** Materials provided follows **
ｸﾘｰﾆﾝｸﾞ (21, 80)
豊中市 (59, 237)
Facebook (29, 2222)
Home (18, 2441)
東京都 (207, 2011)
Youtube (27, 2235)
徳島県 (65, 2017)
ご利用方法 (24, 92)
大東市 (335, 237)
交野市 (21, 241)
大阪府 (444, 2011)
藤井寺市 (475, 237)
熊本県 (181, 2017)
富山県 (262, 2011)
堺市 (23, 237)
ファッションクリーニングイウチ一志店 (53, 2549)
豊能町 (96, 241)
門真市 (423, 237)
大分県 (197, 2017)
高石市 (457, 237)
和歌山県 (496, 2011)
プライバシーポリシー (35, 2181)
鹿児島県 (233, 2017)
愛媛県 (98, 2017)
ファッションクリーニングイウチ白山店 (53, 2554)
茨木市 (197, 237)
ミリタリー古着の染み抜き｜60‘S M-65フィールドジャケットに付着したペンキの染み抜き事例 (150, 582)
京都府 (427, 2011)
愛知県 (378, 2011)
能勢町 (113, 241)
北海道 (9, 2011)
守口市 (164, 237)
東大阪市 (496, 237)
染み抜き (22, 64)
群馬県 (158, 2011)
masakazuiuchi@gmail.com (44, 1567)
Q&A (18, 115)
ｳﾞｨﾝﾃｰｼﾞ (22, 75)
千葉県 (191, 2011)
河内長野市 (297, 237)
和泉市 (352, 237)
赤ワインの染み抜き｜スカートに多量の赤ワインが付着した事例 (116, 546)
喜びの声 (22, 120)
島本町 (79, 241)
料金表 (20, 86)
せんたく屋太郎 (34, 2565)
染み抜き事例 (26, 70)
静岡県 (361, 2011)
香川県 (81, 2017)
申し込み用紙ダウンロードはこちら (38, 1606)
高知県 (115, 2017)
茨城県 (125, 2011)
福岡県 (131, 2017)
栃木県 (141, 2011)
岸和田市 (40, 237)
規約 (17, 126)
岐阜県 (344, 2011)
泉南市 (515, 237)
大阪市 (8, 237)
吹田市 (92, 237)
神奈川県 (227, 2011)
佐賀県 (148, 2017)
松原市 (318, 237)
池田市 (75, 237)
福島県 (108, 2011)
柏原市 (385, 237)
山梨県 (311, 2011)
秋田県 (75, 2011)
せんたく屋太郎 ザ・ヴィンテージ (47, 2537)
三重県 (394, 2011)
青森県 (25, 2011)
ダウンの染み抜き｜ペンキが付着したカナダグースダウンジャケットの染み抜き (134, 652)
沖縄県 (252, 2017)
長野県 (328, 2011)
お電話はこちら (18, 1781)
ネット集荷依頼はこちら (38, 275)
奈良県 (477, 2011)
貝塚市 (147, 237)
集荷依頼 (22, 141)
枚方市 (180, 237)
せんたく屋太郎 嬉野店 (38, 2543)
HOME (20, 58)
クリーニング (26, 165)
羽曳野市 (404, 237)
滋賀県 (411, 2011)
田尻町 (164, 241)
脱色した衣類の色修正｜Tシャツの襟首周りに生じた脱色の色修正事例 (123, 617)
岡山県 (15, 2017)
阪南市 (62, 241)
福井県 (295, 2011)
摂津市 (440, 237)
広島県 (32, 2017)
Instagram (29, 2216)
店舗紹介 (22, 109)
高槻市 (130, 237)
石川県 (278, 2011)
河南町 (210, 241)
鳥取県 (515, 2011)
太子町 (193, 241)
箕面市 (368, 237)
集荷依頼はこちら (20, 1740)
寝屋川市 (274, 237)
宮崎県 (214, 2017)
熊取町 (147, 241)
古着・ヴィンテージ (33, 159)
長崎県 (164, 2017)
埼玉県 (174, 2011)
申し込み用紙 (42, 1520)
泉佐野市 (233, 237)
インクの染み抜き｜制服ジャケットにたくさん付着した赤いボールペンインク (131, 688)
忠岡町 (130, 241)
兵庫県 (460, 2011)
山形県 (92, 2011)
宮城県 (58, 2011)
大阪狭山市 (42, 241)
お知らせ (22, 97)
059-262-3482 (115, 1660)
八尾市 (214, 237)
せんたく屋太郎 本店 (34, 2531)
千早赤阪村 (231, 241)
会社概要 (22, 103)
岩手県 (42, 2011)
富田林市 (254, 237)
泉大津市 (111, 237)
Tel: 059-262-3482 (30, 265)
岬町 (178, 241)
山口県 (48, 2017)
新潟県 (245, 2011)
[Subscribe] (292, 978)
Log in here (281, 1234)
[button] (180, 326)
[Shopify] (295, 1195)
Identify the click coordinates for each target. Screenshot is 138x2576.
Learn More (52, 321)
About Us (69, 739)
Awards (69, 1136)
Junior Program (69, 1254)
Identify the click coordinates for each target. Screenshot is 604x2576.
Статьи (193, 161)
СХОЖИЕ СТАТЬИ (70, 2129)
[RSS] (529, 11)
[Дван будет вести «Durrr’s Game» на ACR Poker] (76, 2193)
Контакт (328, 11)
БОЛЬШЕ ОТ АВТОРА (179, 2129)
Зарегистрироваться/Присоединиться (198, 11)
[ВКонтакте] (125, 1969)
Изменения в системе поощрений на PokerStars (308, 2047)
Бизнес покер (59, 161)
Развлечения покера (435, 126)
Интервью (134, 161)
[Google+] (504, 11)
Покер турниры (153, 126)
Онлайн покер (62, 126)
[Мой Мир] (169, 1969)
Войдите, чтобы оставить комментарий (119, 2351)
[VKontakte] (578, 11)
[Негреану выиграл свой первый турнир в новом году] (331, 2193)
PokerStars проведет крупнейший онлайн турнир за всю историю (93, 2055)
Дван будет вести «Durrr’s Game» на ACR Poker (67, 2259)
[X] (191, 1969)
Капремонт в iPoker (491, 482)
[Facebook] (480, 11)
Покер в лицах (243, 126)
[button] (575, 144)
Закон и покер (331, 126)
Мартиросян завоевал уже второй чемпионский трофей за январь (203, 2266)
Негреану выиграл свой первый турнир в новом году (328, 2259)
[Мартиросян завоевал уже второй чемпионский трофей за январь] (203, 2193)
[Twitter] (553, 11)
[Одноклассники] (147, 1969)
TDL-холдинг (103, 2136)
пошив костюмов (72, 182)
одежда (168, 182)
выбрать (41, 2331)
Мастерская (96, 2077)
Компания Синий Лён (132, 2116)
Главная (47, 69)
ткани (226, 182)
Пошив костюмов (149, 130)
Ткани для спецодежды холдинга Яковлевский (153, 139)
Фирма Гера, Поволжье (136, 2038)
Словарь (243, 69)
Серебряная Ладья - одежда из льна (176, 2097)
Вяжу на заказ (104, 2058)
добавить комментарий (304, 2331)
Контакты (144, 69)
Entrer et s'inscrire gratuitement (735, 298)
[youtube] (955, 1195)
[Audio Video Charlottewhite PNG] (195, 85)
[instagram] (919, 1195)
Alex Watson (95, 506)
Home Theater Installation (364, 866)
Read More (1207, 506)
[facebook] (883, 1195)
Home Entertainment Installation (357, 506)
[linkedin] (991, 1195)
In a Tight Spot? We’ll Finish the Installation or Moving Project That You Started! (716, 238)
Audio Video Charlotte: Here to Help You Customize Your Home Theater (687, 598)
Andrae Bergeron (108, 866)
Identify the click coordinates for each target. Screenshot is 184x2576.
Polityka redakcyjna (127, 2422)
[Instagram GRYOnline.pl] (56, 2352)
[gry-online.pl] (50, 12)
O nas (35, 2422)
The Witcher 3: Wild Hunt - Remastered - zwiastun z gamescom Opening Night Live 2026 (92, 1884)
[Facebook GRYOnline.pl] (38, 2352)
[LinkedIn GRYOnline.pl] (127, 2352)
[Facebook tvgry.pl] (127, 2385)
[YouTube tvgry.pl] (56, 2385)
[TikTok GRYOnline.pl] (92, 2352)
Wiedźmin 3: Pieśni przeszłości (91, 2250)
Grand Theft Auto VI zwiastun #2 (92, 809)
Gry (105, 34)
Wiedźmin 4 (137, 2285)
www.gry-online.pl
** End of Materials provided **
- Task item:
When you reach the line that contains "守口市 (164, 237)", stop; that line and every line before it, from the very first line of the data, should be restated word for word.

- Exercise solution:
ｸﾘｰﾆﾝｸﾞ (21, 80)
豊中市 (59, 237)
Facebook (29, 2222)
Home (18, 2441)
東京都 (207, 2011)
Youtube (27, 2235)
徳島県 (65, 2017)
ご利用方法 (24, 92)
大東市 (335, 237)
交野市 (21, 241)
大阪府 (444, 2011)
藤井寺市 (475, 237)
熊本県 (181, 2017)
富山県 (262, 2011)
堺市 (23, 237)
ファッションクリーニングイウチ一志店 (53, 2549)
豊能町 (96, 241)
門真市 (423, 237)
大分県 (197, 2017)
高石市 (457, 237)
和歌山県 (496, 2011)
プライバシーポリシー (35, 2181)
鹿児島県 (233, 2017)
愛媛県 (98, 2017)
ファッションクリーニングイウチ白山店 (53, 2554)
茨木市 (197, 237)
ミリタリー古着の染み抜き｜60‘S M-65フィールドジャケットに付着したペンキの染み抜き事例 (150, 582)
京都府 (427, 2011)
愛知県 (378, 2011)
能勢町 (113, 241)
北海道 (9, 2011)
守口市 (164, 237)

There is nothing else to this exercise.